Who needs an enemy when you have Jane for a best friend? She narrates this story and she's telling us (or someone) the seven lies that she told her best friend, Marnie. Jane thinks that if she hadn't told the first lie, Marnie's husband, Charlie, might still be alive. But one lie begets another because each lie is told as a way for Jane to keep a stranglehold on her relationship with Marnie, a relationship that has probably outgrown its usefulness, that should have died a natural death, years ago.
Just because you are best friends with someone, it doesn't mean that they should be the everything in a person's life, almost two decades later. But Jane doesn't see things that way, she sees no reason that she and Marnie should grow apart and she sees no one as better deserving of Marnie's friendship and time, than herself. Jane describes herself as dark to Marnie's light, people are drawn to Marnie while they ignore Jane. But Jane doesn't care as long as she has Marnie. When Charles enters Marnie's life and they get married, Jane knows she needs to do something to right the balance that Charlie has upset.

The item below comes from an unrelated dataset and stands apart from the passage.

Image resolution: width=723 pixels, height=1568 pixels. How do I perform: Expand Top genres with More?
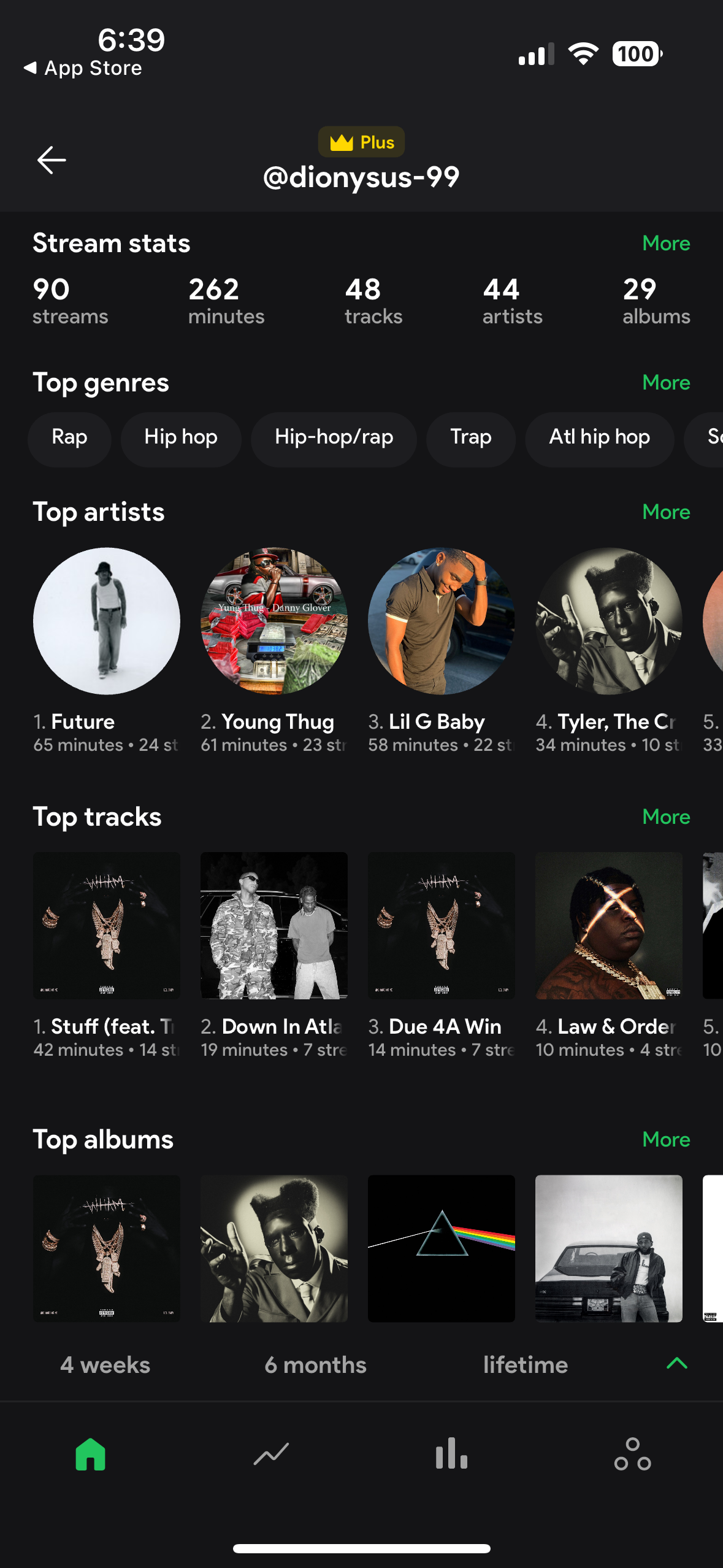point(666,383)
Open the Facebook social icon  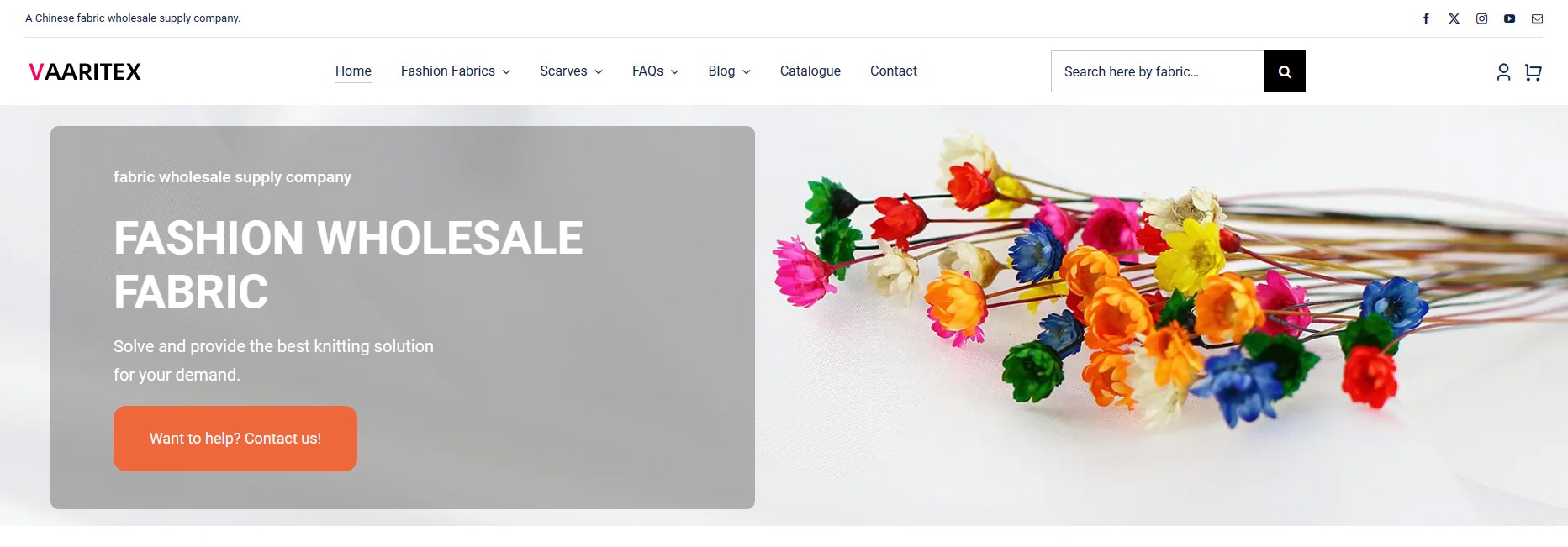click(x=1426, y=18)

Let me warn you, Jane likes to talk, ramble, go on and on and on, making excuses that only she can justify, finding fault in everyone else. As I read this story with my reading buddies, I ranted and raved about wanting Jane to get to the point and stop talking so much but in reality, her monologue is what makes the story, it's what makes Jane who she is, we are seeing the real Jane, not the Jane that she allows the world to see. The Jane the world sees steadfastly does her job, takes care of her mom and sister, jumps to do every little thing that Marnie asks of her. The real Jane is something else, something very dark, very sinister, very dangerous. Jane has a story to tell and she is going to tell it, her way.
This was a fun book to read with a group! Thank you to Pamela Dorman Books/Penguin Publishing Group and Edelweiss for this ARC.